*** INPUT DATA ***

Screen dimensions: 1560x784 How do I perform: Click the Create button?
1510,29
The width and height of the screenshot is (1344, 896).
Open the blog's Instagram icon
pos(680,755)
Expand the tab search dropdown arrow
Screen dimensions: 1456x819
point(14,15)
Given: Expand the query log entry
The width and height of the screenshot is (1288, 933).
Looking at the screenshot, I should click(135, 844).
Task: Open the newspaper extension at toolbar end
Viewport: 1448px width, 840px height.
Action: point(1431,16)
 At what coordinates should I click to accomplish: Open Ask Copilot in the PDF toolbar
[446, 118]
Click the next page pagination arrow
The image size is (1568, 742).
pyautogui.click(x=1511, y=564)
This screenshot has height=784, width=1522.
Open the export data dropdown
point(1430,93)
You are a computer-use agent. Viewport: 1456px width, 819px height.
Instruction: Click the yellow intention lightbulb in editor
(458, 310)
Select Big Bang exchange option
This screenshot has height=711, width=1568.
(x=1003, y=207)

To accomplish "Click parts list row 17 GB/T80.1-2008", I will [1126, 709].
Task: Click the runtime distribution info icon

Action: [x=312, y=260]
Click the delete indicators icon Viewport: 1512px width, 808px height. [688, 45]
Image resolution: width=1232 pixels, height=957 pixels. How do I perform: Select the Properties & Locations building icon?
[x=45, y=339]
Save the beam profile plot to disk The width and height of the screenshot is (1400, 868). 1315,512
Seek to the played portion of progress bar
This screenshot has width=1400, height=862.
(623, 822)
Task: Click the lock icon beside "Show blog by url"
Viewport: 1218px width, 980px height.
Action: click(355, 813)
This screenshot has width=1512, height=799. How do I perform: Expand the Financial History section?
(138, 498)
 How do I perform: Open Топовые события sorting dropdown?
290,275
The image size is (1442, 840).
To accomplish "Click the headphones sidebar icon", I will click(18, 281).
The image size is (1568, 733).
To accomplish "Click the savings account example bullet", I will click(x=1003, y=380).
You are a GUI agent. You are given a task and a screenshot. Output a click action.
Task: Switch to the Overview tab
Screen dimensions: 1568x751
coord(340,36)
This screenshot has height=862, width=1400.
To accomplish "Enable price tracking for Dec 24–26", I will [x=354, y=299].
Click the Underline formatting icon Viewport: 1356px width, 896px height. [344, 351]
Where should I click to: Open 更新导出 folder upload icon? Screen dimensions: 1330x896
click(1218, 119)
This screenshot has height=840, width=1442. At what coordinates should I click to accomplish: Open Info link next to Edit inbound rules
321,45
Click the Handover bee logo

***

**YOUR GOAL:**
The answer must consist of every line above that contains the word "will".

**OUTPUT OF THE TASK:**
To accomplish "Click parts list row 17 GB/T80.1-2008", I will [1126, 709].
To accomplish "Click the headphones sidebar icon", I will click(18, 281).
To accomplish "Click the savings account example bullet", I will click(x=1003, y=380).
To accomplish "Enable price tracking for Dec 24–26", I will [x=354, y=299].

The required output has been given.